**Work required:**
Each line of the data below containing "will" needs to be listed.

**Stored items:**

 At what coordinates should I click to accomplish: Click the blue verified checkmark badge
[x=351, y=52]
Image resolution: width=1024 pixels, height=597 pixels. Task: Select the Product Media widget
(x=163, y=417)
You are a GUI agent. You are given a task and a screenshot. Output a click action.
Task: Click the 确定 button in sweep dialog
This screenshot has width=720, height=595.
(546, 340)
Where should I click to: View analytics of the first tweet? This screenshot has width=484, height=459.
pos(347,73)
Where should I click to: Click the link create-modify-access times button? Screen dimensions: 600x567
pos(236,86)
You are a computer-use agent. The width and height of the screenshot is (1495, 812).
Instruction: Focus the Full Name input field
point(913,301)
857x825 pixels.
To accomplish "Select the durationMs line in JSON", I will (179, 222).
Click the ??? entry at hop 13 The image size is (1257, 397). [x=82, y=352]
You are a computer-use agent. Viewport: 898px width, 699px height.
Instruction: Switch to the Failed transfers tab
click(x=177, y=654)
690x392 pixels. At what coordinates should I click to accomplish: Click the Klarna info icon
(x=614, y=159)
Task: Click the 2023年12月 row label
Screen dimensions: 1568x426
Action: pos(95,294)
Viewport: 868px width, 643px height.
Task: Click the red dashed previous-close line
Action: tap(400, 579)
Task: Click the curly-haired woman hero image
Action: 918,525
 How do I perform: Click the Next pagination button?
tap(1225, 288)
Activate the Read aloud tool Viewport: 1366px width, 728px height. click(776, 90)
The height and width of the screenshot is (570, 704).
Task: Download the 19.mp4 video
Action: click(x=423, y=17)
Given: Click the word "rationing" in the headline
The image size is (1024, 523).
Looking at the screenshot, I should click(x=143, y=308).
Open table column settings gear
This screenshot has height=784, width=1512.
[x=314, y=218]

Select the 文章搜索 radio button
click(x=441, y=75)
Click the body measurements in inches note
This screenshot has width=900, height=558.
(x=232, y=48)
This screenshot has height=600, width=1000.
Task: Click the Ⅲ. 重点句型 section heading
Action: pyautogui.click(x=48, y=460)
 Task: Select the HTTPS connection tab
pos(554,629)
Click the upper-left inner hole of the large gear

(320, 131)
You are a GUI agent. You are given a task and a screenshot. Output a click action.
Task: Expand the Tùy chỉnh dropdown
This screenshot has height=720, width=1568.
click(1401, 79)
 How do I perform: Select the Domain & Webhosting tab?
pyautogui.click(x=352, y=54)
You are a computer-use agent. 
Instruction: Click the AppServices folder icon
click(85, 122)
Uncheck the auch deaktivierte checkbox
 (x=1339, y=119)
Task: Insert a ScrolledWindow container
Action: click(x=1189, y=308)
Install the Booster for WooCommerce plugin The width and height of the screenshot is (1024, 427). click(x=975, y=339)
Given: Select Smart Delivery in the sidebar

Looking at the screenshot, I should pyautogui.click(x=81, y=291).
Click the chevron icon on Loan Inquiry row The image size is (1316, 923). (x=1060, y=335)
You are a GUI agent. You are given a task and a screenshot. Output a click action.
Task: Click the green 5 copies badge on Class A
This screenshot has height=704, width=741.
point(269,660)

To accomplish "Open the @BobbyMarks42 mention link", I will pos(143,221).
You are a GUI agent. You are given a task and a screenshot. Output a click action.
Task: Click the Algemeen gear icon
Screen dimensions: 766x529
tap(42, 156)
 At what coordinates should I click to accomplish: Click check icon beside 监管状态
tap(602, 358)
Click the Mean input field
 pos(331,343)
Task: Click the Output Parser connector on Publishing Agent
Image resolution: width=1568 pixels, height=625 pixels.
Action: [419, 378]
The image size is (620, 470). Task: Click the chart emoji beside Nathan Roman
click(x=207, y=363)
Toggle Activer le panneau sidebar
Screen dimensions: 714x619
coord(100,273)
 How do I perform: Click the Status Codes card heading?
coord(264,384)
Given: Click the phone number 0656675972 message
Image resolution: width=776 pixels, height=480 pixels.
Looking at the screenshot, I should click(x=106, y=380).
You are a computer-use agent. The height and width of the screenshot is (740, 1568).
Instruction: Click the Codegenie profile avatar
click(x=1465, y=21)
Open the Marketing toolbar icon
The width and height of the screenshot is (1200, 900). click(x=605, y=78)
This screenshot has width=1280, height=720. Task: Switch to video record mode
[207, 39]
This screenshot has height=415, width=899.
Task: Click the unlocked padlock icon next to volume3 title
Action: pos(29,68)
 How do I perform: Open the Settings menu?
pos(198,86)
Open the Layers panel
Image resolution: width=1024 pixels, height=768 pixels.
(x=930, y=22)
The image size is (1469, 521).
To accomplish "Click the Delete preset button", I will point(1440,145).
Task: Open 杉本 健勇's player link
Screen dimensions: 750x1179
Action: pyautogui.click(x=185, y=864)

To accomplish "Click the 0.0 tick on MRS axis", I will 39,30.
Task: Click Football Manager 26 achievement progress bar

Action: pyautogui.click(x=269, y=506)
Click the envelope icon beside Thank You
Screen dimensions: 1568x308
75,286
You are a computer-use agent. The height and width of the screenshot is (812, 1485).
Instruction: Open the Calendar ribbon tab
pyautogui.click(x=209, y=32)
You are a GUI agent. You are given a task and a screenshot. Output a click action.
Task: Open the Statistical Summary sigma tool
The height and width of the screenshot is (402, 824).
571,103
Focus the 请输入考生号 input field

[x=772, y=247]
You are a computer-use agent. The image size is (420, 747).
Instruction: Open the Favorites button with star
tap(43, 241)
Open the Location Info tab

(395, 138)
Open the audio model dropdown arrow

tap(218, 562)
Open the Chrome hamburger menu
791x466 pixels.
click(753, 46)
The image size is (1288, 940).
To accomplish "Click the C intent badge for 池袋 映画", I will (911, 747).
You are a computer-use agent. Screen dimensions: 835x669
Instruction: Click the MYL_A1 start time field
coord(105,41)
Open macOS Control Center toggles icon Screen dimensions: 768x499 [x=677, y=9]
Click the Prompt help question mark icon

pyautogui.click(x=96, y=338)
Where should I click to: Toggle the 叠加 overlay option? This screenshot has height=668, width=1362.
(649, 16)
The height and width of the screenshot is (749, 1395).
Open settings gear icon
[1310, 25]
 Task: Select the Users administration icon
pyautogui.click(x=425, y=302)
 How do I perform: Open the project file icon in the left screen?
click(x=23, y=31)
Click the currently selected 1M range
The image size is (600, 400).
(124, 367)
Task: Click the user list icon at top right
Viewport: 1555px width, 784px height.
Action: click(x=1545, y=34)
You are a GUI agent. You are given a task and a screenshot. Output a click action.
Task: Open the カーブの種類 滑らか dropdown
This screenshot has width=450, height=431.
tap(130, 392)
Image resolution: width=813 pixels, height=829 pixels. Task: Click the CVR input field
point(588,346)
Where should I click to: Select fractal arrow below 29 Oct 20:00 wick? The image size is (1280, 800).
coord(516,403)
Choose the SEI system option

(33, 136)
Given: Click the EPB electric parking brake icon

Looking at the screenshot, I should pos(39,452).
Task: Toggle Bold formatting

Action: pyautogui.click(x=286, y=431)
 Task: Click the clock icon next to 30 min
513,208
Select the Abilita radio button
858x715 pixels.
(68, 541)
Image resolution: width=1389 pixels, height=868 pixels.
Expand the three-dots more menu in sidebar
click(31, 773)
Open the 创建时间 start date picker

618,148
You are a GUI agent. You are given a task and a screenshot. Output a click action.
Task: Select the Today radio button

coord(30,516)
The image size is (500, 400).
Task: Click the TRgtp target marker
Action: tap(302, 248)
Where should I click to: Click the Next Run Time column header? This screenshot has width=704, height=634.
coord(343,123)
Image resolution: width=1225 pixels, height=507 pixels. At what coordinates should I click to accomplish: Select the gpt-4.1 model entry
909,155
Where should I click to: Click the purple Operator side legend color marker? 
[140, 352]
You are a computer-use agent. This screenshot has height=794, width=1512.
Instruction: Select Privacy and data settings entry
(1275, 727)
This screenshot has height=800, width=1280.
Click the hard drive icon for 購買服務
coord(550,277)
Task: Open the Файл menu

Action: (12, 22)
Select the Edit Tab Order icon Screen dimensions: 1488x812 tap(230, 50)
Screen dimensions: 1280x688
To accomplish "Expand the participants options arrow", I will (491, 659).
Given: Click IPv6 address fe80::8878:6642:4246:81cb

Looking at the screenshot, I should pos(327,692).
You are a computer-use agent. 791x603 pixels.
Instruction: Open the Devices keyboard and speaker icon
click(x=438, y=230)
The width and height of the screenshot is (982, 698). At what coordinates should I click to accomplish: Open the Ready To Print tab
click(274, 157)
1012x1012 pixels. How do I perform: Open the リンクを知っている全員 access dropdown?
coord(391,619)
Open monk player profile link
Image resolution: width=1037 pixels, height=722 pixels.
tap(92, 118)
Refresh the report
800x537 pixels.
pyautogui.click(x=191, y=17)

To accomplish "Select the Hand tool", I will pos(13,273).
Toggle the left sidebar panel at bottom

**The answer:**
To accomplish "Select the durationMs line in JSON", I will (179, 222).
To accomplish "Open the @BobbyMarks42 mention link", I will pos(143,221).
To accomplish "Click the Delete preset button", I will point(1440,145).
To accomplish "Click the 0.0 tick on MRS axis", I will 39,30.
To accomplish "Click the C intent badge for 池袋 映画", I will (911, 747).
To accomplish "Expand the participants options arrow", I will (491, 659).
To accomplish "Select the Hand tool", I will pos(13,273).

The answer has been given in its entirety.